- **Prompt**:
Retype every entry exactly, character for character.

- **Record extracts**:
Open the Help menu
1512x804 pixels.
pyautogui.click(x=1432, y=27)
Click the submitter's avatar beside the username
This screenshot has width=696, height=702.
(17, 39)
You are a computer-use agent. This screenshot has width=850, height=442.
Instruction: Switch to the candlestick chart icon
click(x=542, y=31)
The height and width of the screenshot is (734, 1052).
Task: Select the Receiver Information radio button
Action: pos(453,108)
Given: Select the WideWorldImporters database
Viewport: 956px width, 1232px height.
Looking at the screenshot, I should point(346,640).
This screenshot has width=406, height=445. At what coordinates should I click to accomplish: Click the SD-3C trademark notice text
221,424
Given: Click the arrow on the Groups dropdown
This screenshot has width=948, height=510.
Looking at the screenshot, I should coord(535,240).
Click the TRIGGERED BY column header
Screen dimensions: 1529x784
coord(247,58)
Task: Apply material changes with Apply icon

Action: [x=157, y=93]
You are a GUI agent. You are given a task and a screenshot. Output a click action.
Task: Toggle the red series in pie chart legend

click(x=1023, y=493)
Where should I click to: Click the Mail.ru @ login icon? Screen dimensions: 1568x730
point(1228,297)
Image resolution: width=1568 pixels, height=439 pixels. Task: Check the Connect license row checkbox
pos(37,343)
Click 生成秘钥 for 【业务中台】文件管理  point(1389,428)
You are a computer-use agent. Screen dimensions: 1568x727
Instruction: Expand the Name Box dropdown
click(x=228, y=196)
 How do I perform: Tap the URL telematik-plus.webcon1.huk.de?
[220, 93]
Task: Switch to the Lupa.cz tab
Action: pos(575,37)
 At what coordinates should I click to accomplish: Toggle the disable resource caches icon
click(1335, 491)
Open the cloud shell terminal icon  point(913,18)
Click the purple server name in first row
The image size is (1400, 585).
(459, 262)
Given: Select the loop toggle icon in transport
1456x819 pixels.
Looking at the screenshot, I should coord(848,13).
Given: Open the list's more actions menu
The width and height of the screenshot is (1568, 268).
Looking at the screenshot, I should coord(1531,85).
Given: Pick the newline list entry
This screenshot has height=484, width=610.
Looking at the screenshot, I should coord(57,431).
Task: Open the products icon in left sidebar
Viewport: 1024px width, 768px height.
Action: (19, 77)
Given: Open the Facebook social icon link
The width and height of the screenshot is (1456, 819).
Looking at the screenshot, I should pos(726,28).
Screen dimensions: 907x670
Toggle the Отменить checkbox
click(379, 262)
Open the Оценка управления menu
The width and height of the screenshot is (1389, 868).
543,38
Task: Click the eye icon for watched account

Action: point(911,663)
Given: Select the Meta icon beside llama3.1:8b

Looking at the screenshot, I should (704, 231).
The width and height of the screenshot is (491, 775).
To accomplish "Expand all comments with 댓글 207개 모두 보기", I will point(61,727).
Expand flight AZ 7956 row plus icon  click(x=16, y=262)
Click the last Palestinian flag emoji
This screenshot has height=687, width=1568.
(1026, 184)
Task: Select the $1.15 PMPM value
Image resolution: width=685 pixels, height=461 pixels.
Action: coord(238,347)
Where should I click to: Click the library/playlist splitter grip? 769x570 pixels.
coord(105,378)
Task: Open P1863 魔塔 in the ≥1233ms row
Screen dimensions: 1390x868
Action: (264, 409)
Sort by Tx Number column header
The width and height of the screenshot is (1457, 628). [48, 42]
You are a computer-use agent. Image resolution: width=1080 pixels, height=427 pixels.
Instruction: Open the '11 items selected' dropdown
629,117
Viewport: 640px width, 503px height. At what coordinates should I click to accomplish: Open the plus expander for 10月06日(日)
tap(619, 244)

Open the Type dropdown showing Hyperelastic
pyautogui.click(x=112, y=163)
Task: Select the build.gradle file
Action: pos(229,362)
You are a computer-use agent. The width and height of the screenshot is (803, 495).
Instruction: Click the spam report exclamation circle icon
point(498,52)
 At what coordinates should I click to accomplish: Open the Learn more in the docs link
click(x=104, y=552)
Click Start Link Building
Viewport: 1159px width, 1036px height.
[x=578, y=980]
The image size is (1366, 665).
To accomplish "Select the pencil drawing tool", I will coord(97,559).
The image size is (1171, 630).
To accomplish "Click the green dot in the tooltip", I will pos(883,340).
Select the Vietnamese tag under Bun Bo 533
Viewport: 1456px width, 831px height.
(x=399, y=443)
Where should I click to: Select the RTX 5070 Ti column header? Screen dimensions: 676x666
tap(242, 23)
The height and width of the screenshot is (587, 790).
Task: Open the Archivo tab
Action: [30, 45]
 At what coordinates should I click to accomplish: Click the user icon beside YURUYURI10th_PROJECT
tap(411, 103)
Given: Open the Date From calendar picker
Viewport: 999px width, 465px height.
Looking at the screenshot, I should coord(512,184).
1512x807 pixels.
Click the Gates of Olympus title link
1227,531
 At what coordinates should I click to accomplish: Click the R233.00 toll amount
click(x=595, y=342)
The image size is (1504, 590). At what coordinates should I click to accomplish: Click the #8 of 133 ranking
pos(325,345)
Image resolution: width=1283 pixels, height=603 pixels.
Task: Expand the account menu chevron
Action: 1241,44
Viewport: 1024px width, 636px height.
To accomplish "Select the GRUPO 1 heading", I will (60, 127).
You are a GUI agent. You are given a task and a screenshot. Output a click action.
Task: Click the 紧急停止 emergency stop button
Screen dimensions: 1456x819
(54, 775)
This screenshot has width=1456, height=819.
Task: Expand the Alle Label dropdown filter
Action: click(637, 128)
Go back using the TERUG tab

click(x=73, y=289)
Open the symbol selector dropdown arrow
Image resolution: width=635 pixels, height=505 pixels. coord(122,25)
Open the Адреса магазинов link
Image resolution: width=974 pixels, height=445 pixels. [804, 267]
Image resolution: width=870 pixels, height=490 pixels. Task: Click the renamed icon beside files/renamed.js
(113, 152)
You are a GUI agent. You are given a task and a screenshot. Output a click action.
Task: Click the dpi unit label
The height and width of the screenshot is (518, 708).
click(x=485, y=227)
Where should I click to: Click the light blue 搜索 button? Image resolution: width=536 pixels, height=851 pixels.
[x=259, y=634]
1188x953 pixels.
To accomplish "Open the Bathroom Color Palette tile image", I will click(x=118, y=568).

- **Response area**:
Open the Help menu
1512x804 pixels.
pyautogui.click(x=1432, y=27)
Click the submitter's avatar beside the username
This screenshot has width=696, height=702.
(17, 39)
You are a computer-use agent. This screenshot has width=850, height=442.
Instruction: Switch to the candlestick chart icon
click(x=542, y=31)
The height and width of the screenshot is (734, 1052).
Task: Select the Receiver Information radio button
Action: pos(453,108)
Given: Select the WideWorldImporters database
Viewport: 956px width, 1232px height.
Looking at the screenshot, I should point(346,640).
This screenshot has width=406, height=445. At what coordinates should I click to accomplish: Click the SD-3C trademark notice text
221,424
Given: Click the arrow on the Groups dropdown
This screenshot has width=948, height=510.
Looking at the screenshot, I should coord(535,240).
Click the TRIGGERED BY column header
Screen dimensions: 1529x784
coord(247,58)
Task: Apply material changes with Apply icon

Action: [x=157, y=93]
You are a GUI agent. You are given a task and a screenshot. Output a click action.
Task: Toggle the red series in pie chart legend

click(x=1023, y=493)
Where should I click to: Click the Mail.ru @ login icon? Screen dimensions: 1568x730
point(1228,297)
Image resolution: width=1568 pixels, height=439 pixels. Task: Check the Connect license row checkbox
pos(37,343)
Click 生成秘钥 for 【业务中台】文件管理  point(1389,428)
You are a computer-use agent. Screen dimensions: 1568x727
Instruction: Expand the Name Box dropdown
click(x=228, y=196)
 How do I perform: Tap the URL telematik-plus.webcon1.huk.de?
[220, 93]
Task: Switch to the Lupa.cz tab
Action: pos(575,37)
 At what coordinates should I click to accomplish: Toggle the disable resource caches icon
click(1335, 491)
Open the cloud shell terminal icon  point(913,18)
Click the purple server name in first row
The image size is (1400, 585).
(459, 262)
Given: Select the loop toggle icon in transport
1456x819 pixels.
Looking at the screenshot, I should coord(848,13).
Given: Open the list's more actions menu
The width and height of the screenshot is (1568, 268).
Looking at the screenshot, I should coord(1531,85).
Given: Pick the newline list entry
This screenshot has height=484, width=610.
Looking at the screenshot, I should coord(57,431).
Task: Open the products icon in left sidebar
Viewport: 1024px width, 768px height.
Action: (19, 77)
Given: Open the Facebook social icon link
The width and height of the screenshot is (1456, 819).
Looking at the screenshot, I should pos(726,28).
Screen dimensions: 907x670
Toggle the Отменить checkbox
click(379, 262)
Open the Оценка управления menu
The width and height of the screenshot is (1389, 868).
543,38
Task: Click the eye icon for watched account

Action: point(911,663)
Given: Select the Meta icon beside llama3.1:8b

Looking at the screenshot, I should (704, 231).
The width and height of the screenshot is (491, 775).
To accomplish "Expand all comments with 댓글 207개 모두 보기", I will point(61,727).
Expand flight AZ 7956 row plus icon  click(x=16, y=262)
Click the last Palestinian flag emoji
This screenshot has height=687, width=1568.
(1026, 184)
Task: Select the $1.15 PMPM value
Image resolution: width=685 pixels, height=461 pixels.
Action: coord(238,347)
Where should I click to: Click the library/playlist splitter grip? 769x570 pixels.
coord(105,378)
Task: Open P1863 魔塔 in the ≥1233ms row
Screen dimensions: 1390x868
Action: (264, 409)
Sort by Tx Number column header
The width and height of the screenshot is (1457, 628). [48, 42]
You are a computer-use agent. Image resolution: width=1080 pixels, height=427 pixels.
Instruction: Open the '11 items selected' dropdown
629,117
Viewport: 640px width, 503px height. At what coordinates should I click to accomplish: Open the plus expander for 10月06日(日)
tap(619, 244)

Open the Type dropdown showing Hyperelastic
pyautogui.click(x=112, y=163)
Task: Select the build.gradle file
Action: pos(229,362)
You are a computer-use agent. The width and height of the screenshot is (803, 495).
Instruction: Click the spam report exclamation circle icon
point(498,52)
 At what coordinates should I click to accomplish: Open the Learn more in the docs link
click(x=104, y=552)
Click Start Link Building
Viewport: 1159px width, 1036px height.
[x=578, y=980]
The image size is (1366, 665).
To accomplish "Select the pencil drawing tool", I will coord(97,559).
The image size is (1171, 630).
To accomplish "Click the green dot in the tooltip", I will pos(883,340).
Select the Vietnamese tag under Bun Bo 533
Viewport: 1456px width, 831px height.
(x=399, y=443)
Where should I click to: Select the RTX 5070 Ti column header? Screen dimensions: 676x666
tap(242, 23)
The height and width of the screenshot is (587, 790).
Task: Open the Archivo tab
Action: [30, 45]
 At what coordinates should I click to accomplish: Click the user icon beside YURUYURI10th_PROJECT
tap(411, 103)
Given: Open the Date From calendar picker
Viewport: 999px width, 465px height.
Looking at the screenshot, I should coord(512,184).
1512x807 pixels.
Click the Gates of Olympus title link
1227,531
 At what coordinates should I click to accomplish: Click the R233.00 toll amount
click(x=595, y=342)
The image size is (1504, 590). At what coordinates should I click to accomplish: Click the #8 of 133 ranking
pos(325,345)
Image resolution: width=1283 pixels, height=603 pixels.
Task: Expand the account menu chevron
Action: 1241,44
Viewport: 1024px width, 636px height.
To accomplish "Select the GRUPO 1 heading", I will (60, 127).
You are a GUI agent. You are given a task and a screenshot. Output a click action.
Task: Click the 紧急停止 emergency stop button
Screen dimensions: 1456x819
(54, 775)
This screenshot has width=1456, height=819.
Task: Expand the Alle Label dropdown filter
Action: click(637, 128)
Go back using the TERUG tab

click(x=73, y=289)
Open the symbol selector dropdown arrow
Image resolution: width=635 pixels, height=505 pixels. coord(122,25)
Open the Адреса магазинов link
Image resolution: width=974 pixels, height=445 pixels. [804, 267]
Image resolution: width=870 pixels, height=490 pixels. Task: Click the renamed icon beside files/renamed.js
(113, 152)
You are a GUI agent. You are given a task and a screenshot. Output a click action.
Task: Click the dpi unit label
The height and width of the screenshot is (518, 708).
click(x=485, y=227)
Where should I click to: Click the light blue 搜索 button? Image resolution: width=536 pixels, height=851 pixels.
[x=259, y=634]
1188x953 pixels.
To accomplish "Open the Bathroom Color Palette tile image", I will click(x=118, y=568).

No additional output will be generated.